Sometimes you need to quickly setup Varnish, usually in an emergency (like, your website got featured on Reddit’s frontpage 😀 ), to quickly absorb most of the hits hitting your website.
But the webserver is already using port 80.
Now what ?
Pretty easy actually :
- Setup Varnish on other port, say, 6081
- Run an iptables command : to forward incoming traffic from port 80 to port 6081
- Make sure Varnish uses 127.0.0.1:80 as the backend
Presto – now all the traffic hits Varnish first – which will process them in lightning speed.

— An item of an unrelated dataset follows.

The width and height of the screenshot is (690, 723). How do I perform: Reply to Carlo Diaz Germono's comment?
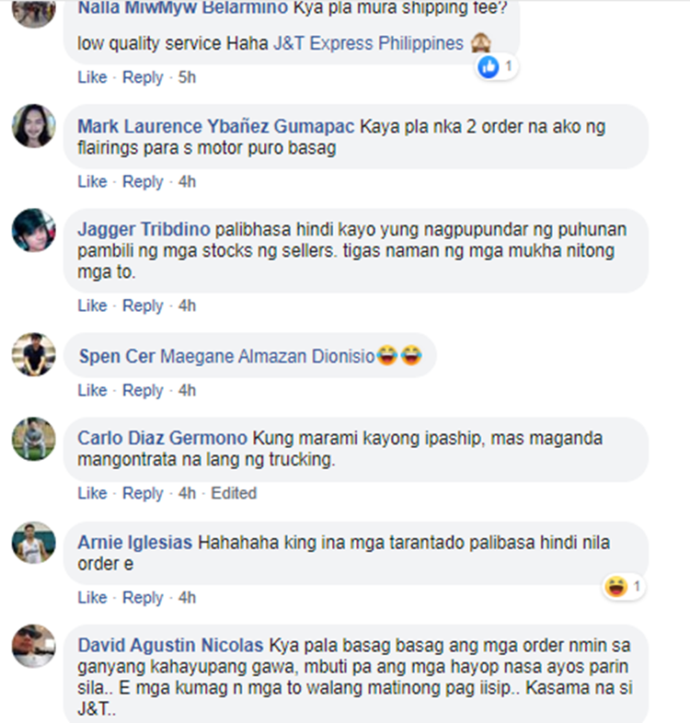[143, 493]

Alright, so here’s the gory detail, also available on Pastebin.com : https://pastebin.com/2UBD7s05
Enjoy !
========
apt-get update ; apt-get -y install varnish
# Varnish should be already configured to list on port 6081
# if in doubt, check /etc/default/varnish,
# and look for the following line :
# DAEMON_OPTS="-a :6081
# edit varnish config
vi /etc/varnish/default.vcl
# make sure the .port line is set to 80, like this :
# .port = "80";
# then save & exit
# enable Apache's expires & headers module
a2enmod expires
a2enmod headers
# setup caching for static files
# via .htaccess file
echo "Header unset ETag" >> /var/www/.htaccess
echo "FileETag None" >> /var/www/.htaccess
echo "<ifmodule mod_expires.c>" >> /var/www/.htaccess
echo "<filesmatch \"(?i)^.*\\.(ico|flv|jpg|jpeg|png|gif|js|css)$\">" >> /var/www/.htaccess
echo "ExpiresActive On" >> /var/www/.htaccess
echo "ExpiresDefault \"access plus 2 minute\"" >> /var/www/.htaccess
echo "</filesmatch>" >> /var/www/.htaccess
echo "</ifmodule>" >> /var/www/.htaccess
# enable caching in php.ini
vi /etc/php/7.0/apache2/php.ini
# make sure session.cache_limiter = public
# save & exit
# restart Apache
/etc/init.d/apache2 restart
###### now let's start forwarding traffic to Varnish ######
# enable port forwarding
echo 1 > /proc/sys/net/ipv4/ip_forward
vi /etc/sysctl.conf
# add this line at the end of the file :
# net.ipv4.ip_forward = 1
# now here's the command that will actually forward the traffic from port 80 to Varnish
# change eth0 to your computer's network interface name
iptables -A PREROUTING -t nat -i eth0 -p tcp --dport 80 -j REDIRECT --to-port 6081
# make sure this iptables setting will become permanent
apt-get -y install iptables-persistent